• Objective
Please update the rows from the start of the rows up to and including the line with "Screen dimensions: 540x360 point(515,158)" by replacing "arrowhead" with "arrow tip" and changing nothing else, and leave the pictures out of your answer.

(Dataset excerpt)
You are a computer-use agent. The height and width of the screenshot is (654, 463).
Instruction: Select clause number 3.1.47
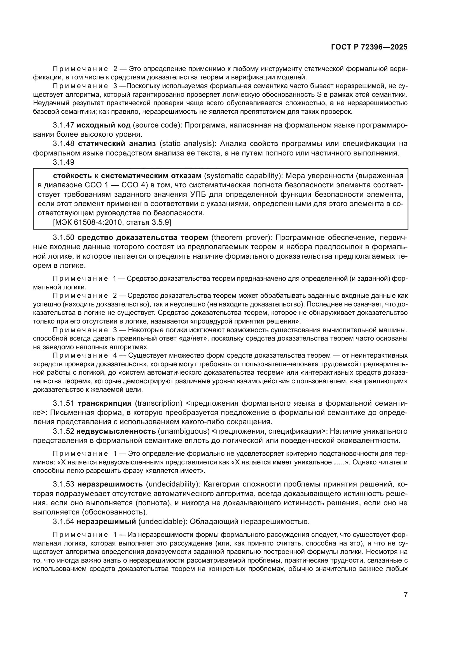click(x=64, y=125)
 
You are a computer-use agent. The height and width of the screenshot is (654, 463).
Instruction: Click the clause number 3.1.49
click(x=64, y=162)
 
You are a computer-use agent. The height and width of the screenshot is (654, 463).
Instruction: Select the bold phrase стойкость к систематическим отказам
click(x=127, y=176)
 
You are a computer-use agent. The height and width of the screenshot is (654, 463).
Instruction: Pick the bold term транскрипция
click(x=104, y=403)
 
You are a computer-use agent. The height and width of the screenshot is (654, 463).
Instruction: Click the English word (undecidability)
click(x=172, y=484)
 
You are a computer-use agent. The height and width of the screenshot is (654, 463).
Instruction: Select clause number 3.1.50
click(x=64, y=238)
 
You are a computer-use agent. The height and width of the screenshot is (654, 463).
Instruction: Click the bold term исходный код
click(x=104, y=125)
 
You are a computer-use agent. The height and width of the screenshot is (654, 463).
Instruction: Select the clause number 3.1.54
click(x=64, y=522)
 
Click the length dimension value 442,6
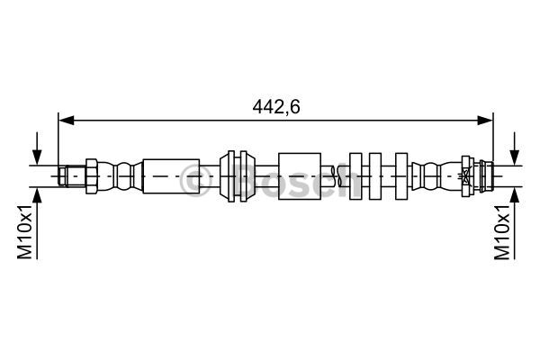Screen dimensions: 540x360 point(276,107)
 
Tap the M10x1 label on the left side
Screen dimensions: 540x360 point(25,230)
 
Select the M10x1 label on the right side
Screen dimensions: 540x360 point(502,230)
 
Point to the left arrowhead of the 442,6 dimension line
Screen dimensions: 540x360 point(67,121)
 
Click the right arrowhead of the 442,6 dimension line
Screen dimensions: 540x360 point(485,121)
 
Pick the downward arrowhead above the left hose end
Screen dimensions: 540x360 point(37,158)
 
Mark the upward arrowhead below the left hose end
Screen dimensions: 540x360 point(37,195)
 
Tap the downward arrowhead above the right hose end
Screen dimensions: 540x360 point(515,158)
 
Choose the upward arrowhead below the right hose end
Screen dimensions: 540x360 point(515,195)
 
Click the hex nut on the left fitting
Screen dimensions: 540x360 point(91,176)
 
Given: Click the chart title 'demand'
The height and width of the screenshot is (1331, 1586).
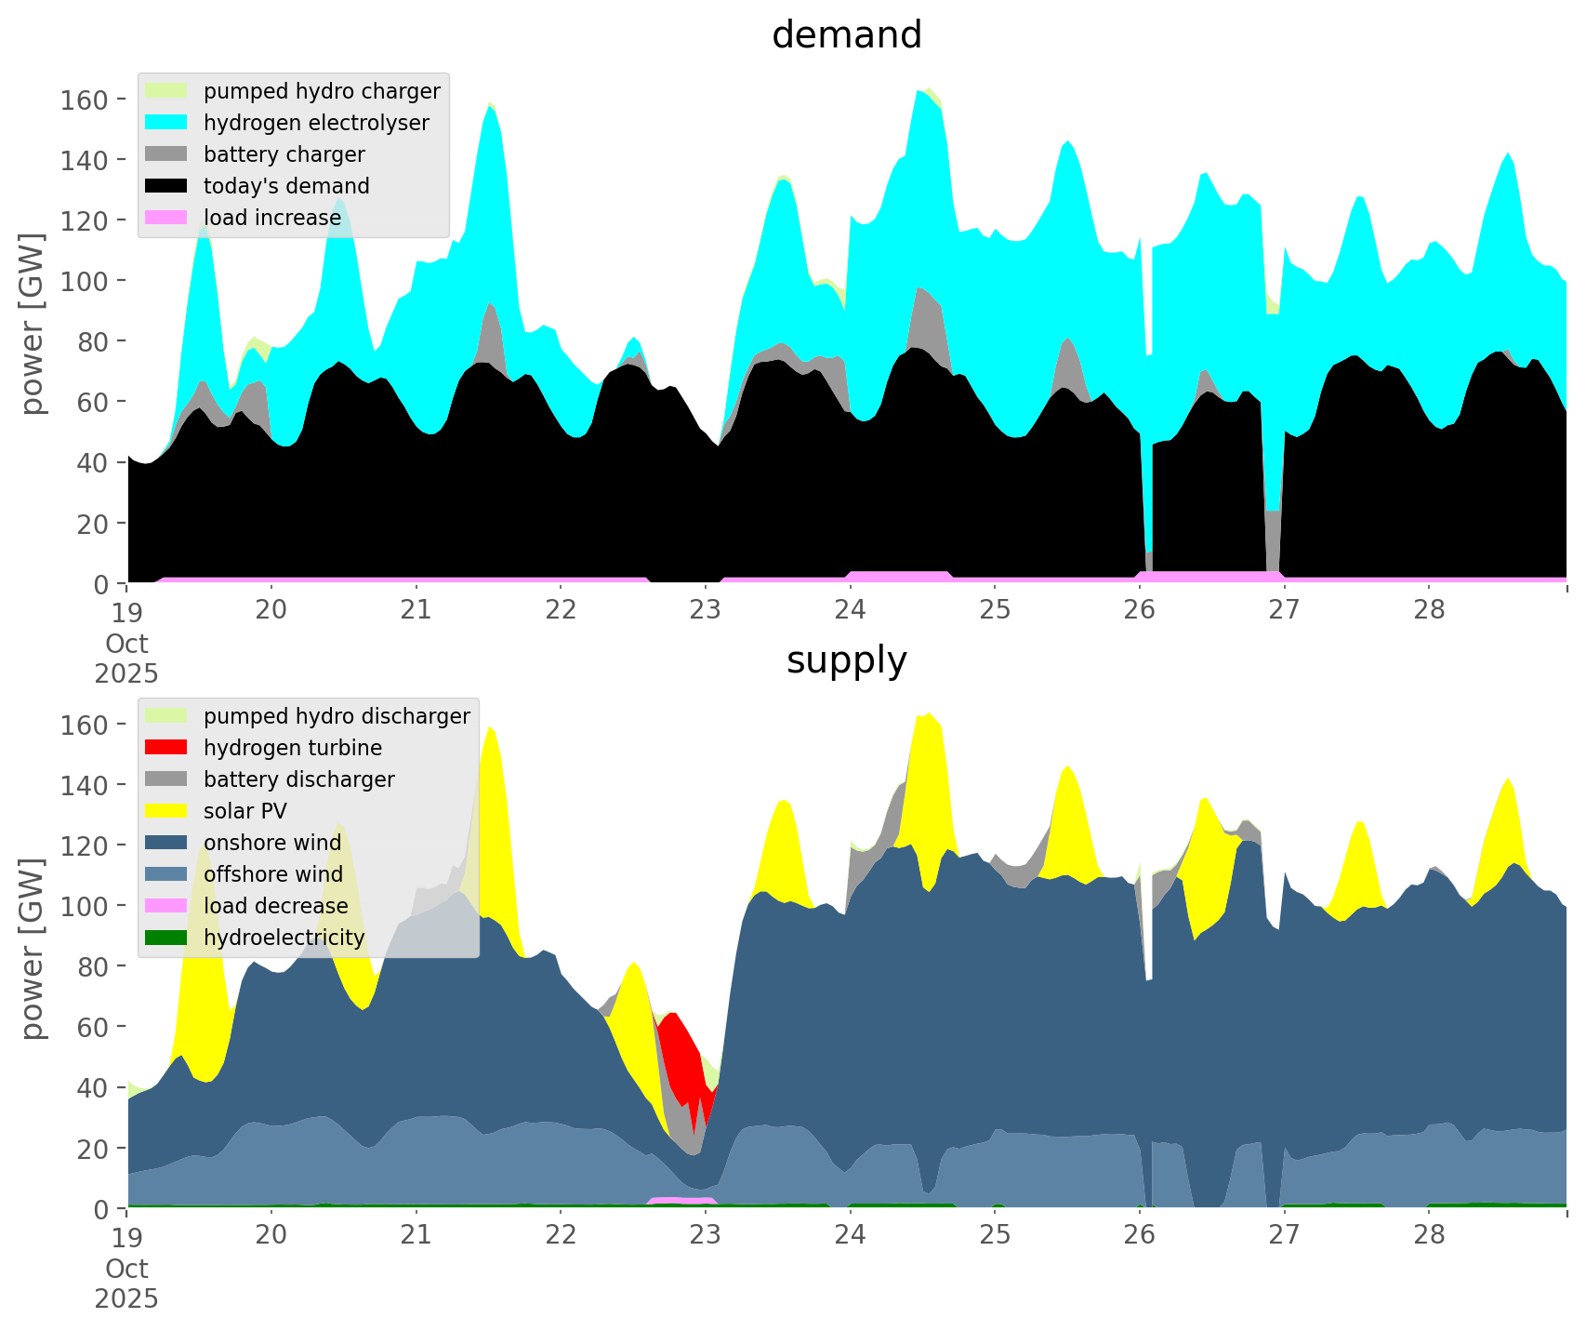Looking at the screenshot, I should (x=846, y=35).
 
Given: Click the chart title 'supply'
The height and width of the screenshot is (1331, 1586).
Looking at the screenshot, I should (x=846, y=660).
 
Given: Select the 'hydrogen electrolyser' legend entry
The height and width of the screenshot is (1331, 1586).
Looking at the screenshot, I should (x=316, y=123).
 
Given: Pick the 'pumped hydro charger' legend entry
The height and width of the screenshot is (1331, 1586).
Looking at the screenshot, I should (x=322, y=91).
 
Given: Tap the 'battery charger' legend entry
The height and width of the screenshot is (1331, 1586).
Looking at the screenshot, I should (x=284, y=154).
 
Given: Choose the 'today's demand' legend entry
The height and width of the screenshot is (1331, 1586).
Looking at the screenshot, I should (x=286, y=186).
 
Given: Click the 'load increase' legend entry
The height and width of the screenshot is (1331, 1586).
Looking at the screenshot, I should (x=272, y=218).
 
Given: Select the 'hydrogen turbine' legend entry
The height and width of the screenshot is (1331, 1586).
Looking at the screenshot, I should (x=293, y=748).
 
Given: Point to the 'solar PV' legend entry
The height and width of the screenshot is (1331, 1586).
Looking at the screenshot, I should (x=245, y=811).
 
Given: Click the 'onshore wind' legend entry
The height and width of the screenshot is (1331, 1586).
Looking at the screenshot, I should (x=272, y=843).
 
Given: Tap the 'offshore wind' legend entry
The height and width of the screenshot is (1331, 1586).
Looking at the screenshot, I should (x=273, y=874).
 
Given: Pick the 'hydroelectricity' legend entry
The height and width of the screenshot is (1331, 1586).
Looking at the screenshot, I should (x=284, y=938).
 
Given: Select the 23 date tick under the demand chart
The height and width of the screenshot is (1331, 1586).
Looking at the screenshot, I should (x=706, y=610).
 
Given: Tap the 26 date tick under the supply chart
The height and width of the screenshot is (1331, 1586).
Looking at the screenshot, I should (x=1140, y=1235).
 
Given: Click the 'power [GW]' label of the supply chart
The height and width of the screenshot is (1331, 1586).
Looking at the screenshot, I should (x=33, y=949).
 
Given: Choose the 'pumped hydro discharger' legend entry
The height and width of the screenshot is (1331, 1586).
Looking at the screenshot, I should (x=337, y=716).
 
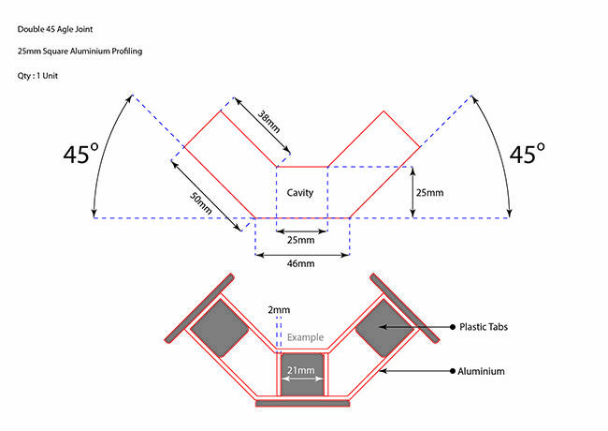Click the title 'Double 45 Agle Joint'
tap(55, 29)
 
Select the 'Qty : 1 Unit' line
tap(40, 75)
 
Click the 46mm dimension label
tap(301, 264)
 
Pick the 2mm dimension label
tap(279, 309)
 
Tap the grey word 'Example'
tap(304, 336)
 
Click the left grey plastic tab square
tap(220, 327)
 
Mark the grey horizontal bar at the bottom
tap(302, 403)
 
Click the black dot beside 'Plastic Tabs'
tap(451, 327)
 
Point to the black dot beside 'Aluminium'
tap(451, 372)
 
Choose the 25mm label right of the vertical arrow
tap(429, 193)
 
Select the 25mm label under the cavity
tap(300, 240)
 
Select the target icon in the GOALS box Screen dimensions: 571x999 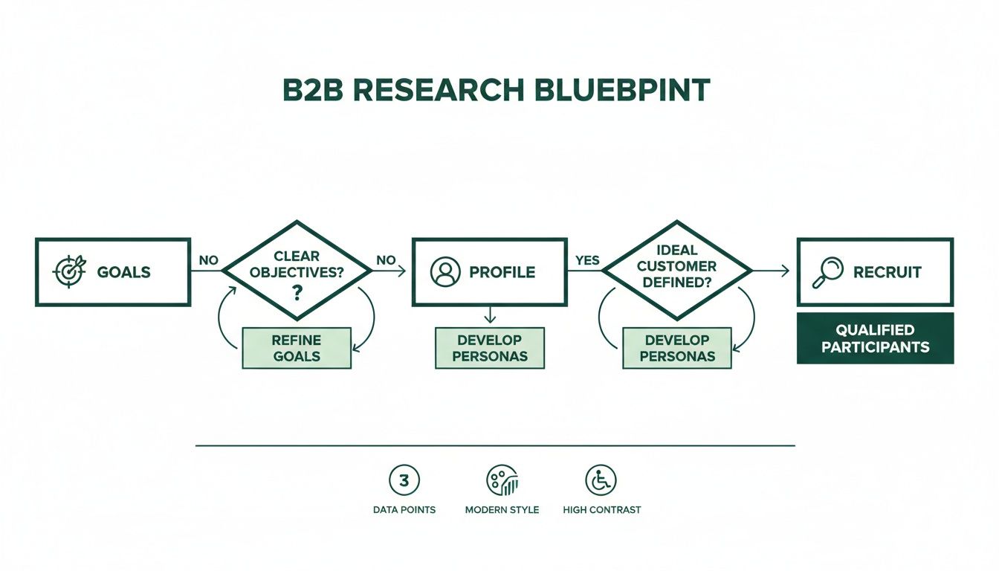tap(69, 272)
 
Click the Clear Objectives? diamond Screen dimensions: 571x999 tap(297, 272)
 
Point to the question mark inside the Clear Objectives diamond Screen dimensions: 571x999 tap(297, 292)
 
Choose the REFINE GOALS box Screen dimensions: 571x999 tap(297, 348)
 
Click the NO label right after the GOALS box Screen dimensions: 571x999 tap(208, 261)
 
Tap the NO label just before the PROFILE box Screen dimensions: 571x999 tap(386, 261)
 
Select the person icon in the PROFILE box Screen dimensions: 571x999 tap(445, 272)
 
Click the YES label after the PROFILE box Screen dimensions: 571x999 tap(587, 261)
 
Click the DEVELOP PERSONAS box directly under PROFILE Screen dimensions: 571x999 tap(489, 348)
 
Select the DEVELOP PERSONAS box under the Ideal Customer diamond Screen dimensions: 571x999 tap(676, 348)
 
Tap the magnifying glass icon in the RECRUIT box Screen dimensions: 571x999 tap(827, 272)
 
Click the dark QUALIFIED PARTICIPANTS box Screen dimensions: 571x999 tap(875, 338)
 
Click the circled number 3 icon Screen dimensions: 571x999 tap(404, 480)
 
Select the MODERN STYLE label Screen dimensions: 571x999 tap(502, 510)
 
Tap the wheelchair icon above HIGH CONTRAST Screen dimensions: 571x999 tap(601, 480)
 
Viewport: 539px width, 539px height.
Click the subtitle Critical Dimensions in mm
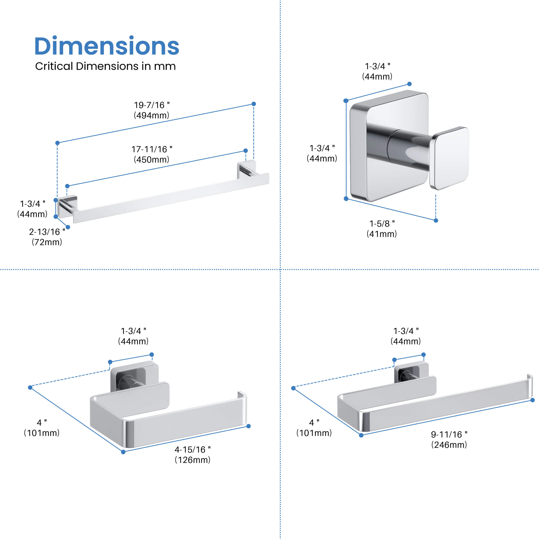click(x=105, y=66)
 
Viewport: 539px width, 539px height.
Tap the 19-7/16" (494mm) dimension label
click(x=152, y=110)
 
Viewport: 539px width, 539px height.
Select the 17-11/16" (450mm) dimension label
click(x=152, y=154)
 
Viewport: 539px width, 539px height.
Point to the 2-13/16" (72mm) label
click(x=47, y=237)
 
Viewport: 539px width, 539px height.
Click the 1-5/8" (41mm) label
click(x=382, y=229)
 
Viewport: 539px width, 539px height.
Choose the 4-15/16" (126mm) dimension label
click(x=193, y=455)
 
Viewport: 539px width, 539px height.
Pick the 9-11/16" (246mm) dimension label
click(x=449, y=439)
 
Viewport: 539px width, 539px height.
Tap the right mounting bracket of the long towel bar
click(x=246, y=169)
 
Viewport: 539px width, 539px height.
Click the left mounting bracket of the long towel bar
click(x=67, y=206)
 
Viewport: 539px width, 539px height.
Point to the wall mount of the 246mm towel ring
click(x=411, y=372)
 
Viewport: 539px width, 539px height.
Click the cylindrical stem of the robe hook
click(x=409, y=150)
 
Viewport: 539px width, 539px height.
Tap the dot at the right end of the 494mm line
click(x=254, y=104)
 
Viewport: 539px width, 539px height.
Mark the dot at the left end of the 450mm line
click(x=67, y=186)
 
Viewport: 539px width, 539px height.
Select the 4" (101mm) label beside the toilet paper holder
click(x=42, y=428)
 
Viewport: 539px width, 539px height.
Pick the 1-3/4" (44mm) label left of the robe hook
click(x=322, y=153)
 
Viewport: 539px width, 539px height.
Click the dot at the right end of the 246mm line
click(x=533, y=400)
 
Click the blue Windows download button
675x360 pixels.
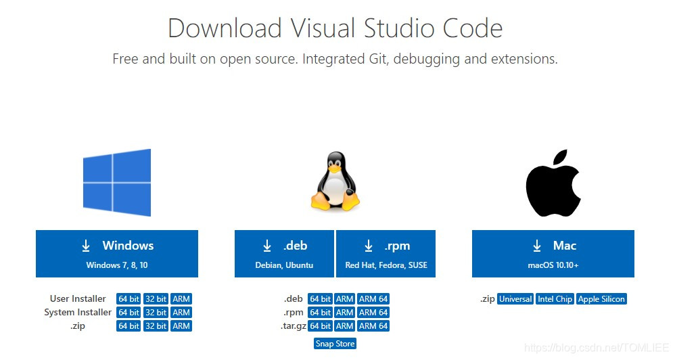[x=116, y=253]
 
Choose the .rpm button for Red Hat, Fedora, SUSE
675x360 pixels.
[x=386, y=253]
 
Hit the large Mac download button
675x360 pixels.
[x=553, y=253]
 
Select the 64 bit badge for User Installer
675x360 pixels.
[x=129, y=299]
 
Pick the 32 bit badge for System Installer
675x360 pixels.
[x=156, y=313]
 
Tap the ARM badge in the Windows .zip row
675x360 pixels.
[x=181, y=326]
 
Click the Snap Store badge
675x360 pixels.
[x=335, y=344]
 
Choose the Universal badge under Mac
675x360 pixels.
[x=516, y=299]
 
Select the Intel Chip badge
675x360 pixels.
[x=555, y=299]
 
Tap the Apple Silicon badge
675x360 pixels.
[x=601, y=299]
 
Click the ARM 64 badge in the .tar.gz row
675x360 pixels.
[x=373, y=326]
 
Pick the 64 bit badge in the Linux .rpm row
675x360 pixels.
[x=320, y=313]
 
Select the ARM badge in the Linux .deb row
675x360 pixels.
[x=345, y=299]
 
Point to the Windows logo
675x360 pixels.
[x=116, y=183]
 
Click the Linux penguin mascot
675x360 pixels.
[x=335, y=181]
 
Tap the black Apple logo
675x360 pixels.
[x=553, y=183]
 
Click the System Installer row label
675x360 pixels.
[x=78, y=313]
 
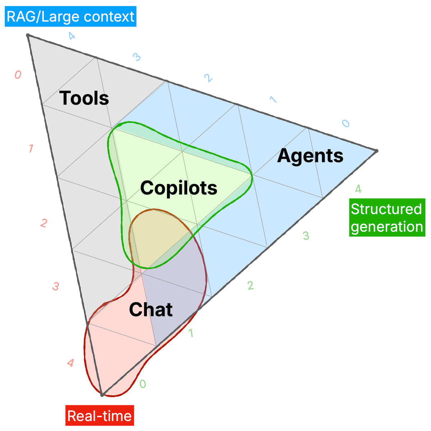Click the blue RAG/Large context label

• Output for this task
You are a computer-use agent. The height and width of the screenshot is (654, 463).
Instruction: Select clause number 3.1.47
click(x=64, y=125)
 
You are a computer-use agent. The height and width of the screenshot is (654, 463).
Instruction: Click the clause number 3.1.49
click(x=64, y=162)
 
You are a computer-use agent. The height and width of the screenshot is (654, 463).
Instruction: Select the bold phrase стойкость к систематическим отказам
click(x=127, y=176)
 
You are a computer-use agent. The height and width of the screenshot is (654, 463).
Instruction: Pick the bold term транскрипция
click(x=104, y=403)
 
You are a computer-use agent. The height and width of the screenshot is (654, 463).
Instruction: Click the English word (undecidability)
click(x=172, y=484)
 
You are a computer-use agent. The height and width of the screenshot is (654, 463).
Instruction: Select clause number 3.1.50
click(x=64, y=238)
 
You are a computer-use agent. The height and width of the screenshot is (654, 463).
Instruction: Click the bold term исходный код
click(x=104, y=125)
 
You are a computer-use agent. The height and width of the screenshot is (654, 463).
Instruction: Select the clause number 3.1.54
click(x=64, y=522)
 
Click the length dimension value 442,6
Screen dimensions: 540x360 point(276,107)
 
Tap the M10x1 label on the left side
Screen dimensions: 540x360 point(25,230)
 
Select the M10x1 label on the right side
Screen dimensions: 540x360 point(502,230)
 
Point to the left arrow tip of the 442,6 dimension line
Screen dimensions: 540x360 point(67,121)
 
Click the right arrow tip of the 442,6 dimension line
Screen dimensions: 540x360 point(485,121)
 
Pick the downward arrow tip above the left hose end
Screen dimensions: 540x360 point(37,158)
 
Mark the upward arrow tip below the left hose end
Screen dimensions: 540x360 point(37,195)
 
Tap the downward arrow tip above the right hose end
Screen dimensions: 540x360 point(515,158)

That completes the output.